В Стрельне ещё и фундамент не положен – только деревья сажают. Растрелли готовит модель, которую Леблон забраковал наперёд. О своём проекте царю сообщает:
«Сей чертёж будет иметь некоторую рознь с тем, как в Пирмонте объявил, понеже положение места к некоторым переменам меня принуждает».
Доменико помогает генерал-архитектору выбирать подобающие выражения. Многословные политесы отвергает.
– Царю всегда некогда, мосье. Берите быка за рога, с первой же строки.
Версалец умеет не только распоряжаться, но и слушать советы. Доменико польщён: он вызвал симпатию знаменитого мастера. Разговаривают по-свойски, без чинов.
– Не стесняйтесь докладывать царю. Губернатор ничего серьёзного не решит.
– О, хотите анекдот? Про Бонтана... Старший комнатный дворянин короля... На всё один ответ. Который час? Спрошу его величества. Накажи меня бог, не выдумано! Однако неужели принц всегда был осторожен?
– Не всегда.
– Так я и думал. Ведь царь ценит людей, имеющих своё мнение. Редкое качество правителя. Фавориты Людовика, по крайней мере в последние его десятилетия, вопиющая посредственность. Жаль, если к этому идёт и у вас. Когда карьера делается лестью, немым послушанием, государство дряхлеет.
Доменико помолчал. Что сказать о Меншикове? Сердечности не возникало между ними. Почему? Разница в чинах или что-то ещё?
– Странно, я ведь плохо знаю князя, – протянул зодчий стыдливо.
– Вы? – Леблон подавился смехом. – Ах да, вы витаете над нами, крылатый небожитель!
А в памяти зодчего мелькало: Меншиков у Котлина, на льду, когда опускали ряжи Кроншлота, Меншиков на взмыленной лошади, когда наступал Крониорт...
– Мне кажется, с тех пор как он сел в кресло... Седло ему полезнее.
Леблон опять прыснул.
– Манера выражаться у вас очаровательная. Друг мой, он не упускает пользы. Её высчитали, мон шер! Пользы на миллионы, У Долгоруких мне сказали по секрету...

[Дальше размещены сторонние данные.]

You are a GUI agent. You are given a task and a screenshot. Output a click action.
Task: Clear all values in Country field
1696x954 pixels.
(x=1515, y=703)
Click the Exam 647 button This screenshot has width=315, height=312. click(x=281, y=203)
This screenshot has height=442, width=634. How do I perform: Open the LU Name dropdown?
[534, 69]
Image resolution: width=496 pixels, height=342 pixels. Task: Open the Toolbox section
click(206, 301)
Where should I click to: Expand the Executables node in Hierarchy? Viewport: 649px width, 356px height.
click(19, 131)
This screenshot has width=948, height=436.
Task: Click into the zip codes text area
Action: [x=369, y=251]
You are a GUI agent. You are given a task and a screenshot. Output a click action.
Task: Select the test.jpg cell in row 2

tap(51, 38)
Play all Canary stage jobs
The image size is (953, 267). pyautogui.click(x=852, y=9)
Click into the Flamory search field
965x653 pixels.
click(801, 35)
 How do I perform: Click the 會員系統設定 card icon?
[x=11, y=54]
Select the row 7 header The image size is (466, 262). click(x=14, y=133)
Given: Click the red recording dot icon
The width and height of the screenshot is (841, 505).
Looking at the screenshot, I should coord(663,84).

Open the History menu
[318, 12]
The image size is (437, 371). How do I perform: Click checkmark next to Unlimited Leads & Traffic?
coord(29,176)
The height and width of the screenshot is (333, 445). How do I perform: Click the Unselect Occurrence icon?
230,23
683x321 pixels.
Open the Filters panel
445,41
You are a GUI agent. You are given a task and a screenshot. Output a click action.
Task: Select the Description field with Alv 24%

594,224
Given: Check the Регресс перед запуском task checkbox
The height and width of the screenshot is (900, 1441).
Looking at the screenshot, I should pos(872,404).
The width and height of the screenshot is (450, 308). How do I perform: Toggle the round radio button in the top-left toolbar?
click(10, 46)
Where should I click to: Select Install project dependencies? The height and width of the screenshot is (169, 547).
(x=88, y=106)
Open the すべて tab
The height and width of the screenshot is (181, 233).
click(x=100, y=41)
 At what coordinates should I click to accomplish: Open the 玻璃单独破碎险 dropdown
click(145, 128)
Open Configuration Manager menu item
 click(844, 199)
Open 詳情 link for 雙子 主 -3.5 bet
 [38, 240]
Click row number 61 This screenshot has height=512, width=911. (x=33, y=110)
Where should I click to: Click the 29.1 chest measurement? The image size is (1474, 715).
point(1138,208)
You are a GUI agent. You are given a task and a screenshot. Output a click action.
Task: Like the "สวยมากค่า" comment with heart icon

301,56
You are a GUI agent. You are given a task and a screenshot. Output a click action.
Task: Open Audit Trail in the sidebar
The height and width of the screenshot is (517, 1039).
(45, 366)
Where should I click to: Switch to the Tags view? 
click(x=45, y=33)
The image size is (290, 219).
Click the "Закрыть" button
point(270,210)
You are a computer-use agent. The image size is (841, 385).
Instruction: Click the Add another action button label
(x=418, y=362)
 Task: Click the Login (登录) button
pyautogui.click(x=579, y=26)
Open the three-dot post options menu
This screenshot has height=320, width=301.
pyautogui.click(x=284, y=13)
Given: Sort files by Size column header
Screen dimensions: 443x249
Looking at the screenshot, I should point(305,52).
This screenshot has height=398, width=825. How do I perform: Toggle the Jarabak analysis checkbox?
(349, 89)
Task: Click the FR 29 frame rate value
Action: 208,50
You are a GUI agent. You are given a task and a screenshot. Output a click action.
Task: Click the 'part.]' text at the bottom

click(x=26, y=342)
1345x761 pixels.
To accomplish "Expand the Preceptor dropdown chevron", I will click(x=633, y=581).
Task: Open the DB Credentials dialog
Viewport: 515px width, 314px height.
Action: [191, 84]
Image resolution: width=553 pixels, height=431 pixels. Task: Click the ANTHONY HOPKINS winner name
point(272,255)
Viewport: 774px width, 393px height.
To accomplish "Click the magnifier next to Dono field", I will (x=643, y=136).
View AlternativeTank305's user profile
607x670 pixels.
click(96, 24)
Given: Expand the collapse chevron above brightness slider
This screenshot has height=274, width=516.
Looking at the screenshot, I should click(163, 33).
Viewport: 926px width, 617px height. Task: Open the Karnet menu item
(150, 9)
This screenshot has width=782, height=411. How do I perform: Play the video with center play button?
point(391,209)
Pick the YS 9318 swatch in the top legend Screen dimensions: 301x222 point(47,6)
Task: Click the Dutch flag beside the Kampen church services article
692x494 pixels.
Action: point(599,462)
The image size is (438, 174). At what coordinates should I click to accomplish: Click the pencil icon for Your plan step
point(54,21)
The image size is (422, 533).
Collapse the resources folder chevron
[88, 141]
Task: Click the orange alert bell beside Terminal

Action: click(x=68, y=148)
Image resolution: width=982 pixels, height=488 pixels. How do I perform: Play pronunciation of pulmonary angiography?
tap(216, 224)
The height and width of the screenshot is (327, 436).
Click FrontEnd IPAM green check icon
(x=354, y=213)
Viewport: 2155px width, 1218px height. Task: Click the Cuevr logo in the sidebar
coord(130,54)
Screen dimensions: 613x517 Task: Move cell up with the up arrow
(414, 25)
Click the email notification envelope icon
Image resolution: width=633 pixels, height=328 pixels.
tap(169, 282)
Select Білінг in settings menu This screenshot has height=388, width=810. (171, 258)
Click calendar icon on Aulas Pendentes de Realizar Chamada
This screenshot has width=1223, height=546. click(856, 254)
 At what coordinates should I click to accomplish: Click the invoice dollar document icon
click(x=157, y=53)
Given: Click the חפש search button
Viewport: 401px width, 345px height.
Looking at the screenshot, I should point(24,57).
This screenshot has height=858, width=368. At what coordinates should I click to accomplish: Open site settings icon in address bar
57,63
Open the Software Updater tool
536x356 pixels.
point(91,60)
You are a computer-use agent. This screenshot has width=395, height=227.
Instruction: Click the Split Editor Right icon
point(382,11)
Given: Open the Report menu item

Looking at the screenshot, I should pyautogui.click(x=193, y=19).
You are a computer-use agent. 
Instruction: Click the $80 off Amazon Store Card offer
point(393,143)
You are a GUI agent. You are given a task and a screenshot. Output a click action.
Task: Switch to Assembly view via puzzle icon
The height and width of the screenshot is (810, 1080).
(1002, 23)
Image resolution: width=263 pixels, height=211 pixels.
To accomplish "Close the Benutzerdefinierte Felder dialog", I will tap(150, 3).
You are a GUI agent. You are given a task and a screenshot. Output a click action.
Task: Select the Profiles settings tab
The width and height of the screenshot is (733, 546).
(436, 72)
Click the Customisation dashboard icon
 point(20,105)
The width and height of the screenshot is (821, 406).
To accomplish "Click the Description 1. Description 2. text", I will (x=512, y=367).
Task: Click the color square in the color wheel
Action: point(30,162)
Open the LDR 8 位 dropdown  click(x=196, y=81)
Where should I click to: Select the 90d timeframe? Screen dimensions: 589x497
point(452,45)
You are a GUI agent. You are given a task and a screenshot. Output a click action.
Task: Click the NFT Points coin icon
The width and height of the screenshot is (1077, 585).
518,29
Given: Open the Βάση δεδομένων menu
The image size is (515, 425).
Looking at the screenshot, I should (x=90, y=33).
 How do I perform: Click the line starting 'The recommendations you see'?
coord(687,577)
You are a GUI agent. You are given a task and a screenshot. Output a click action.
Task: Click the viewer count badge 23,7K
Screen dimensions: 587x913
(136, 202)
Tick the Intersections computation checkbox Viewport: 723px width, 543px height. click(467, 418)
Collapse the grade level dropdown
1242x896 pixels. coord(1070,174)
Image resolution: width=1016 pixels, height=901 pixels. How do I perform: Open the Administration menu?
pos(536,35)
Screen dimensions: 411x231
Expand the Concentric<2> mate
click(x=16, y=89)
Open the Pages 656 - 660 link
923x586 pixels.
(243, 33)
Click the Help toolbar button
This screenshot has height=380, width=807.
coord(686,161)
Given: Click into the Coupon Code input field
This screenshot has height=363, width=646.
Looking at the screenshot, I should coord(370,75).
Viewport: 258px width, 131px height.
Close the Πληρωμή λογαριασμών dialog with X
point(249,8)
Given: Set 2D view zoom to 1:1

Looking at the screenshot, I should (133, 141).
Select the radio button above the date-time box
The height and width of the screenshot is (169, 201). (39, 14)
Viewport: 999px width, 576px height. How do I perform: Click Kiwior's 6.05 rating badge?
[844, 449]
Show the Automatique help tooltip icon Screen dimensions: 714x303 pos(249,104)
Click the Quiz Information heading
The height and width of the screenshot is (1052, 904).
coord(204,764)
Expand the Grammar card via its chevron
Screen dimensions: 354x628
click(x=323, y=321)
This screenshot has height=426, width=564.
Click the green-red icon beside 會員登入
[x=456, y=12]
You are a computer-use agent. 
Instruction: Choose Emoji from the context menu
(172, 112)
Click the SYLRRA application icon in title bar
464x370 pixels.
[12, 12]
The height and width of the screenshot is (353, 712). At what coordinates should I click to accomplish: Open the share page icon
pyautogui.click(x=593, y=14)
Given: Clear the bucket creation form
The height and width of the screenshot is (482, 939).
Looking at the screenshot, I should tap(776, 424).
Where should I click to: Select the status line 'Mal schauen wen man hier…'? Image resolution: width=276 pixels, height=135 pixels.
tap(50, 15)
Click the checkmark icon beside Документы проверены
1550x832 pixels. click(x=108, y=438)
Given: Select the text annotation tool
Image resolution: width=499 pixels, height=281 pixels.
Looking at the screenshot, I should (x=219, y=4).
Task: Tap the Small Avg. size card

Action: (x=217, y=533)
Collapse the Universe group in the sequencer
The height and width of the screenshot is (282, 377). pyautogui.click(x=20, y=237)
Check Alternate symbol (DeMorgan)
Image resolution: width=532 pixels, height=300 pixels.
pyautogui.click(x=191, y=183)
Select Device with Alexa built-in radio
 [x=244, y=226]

Он вращается в петербургском свете. Сыплет разными потешными историями, ловко танцует, хотя далеко не молод, прививает среди знати моду на бильярд. Красивая, похожая на цыганку жена генерал-архитектора затевает развлечения на открытом воздухе. В саду, при доме именитого, взлетает утыканная перьями пробка. Слова «ракетка», «волан» не сходят с дамских уст, как и другие, из лексикона швейного. Жан Батист судит наряды мужские, Мария Маргарита – женские. Доменико ни в коей мере не завидует этому успеху.
– Я не считал его денег. Слухи разноречивы... Истину от клеветы отделить трудно, у него, наверно, есть враги.
– Ещё бы! А вы сомневаетесь, святой Доменико? Я пытаюсь определить, в какой точке параболы находится наш Кошимен. Сановник достигает зенита, затем падение... По-моему, зенит уже позади. Раскрылись аферы сногсшибательные. Долгорукий взял с меня клятву не болтать, а то бы... Ну, вам неинтересно, витайте над нами, витайте! Да, зенит позади. Я носом чую...
Так вот что придаёт ему отваги... Но князь покамест не сброшен с губернаторского кресла. Послания царю проходят через Меншикова. Доменико деликатно напомнил.
– Прекрасно, – и Леблон хлопнул себя по коленам.
У него нет секретов. Правду он будет говорить громко – царь хочет этого.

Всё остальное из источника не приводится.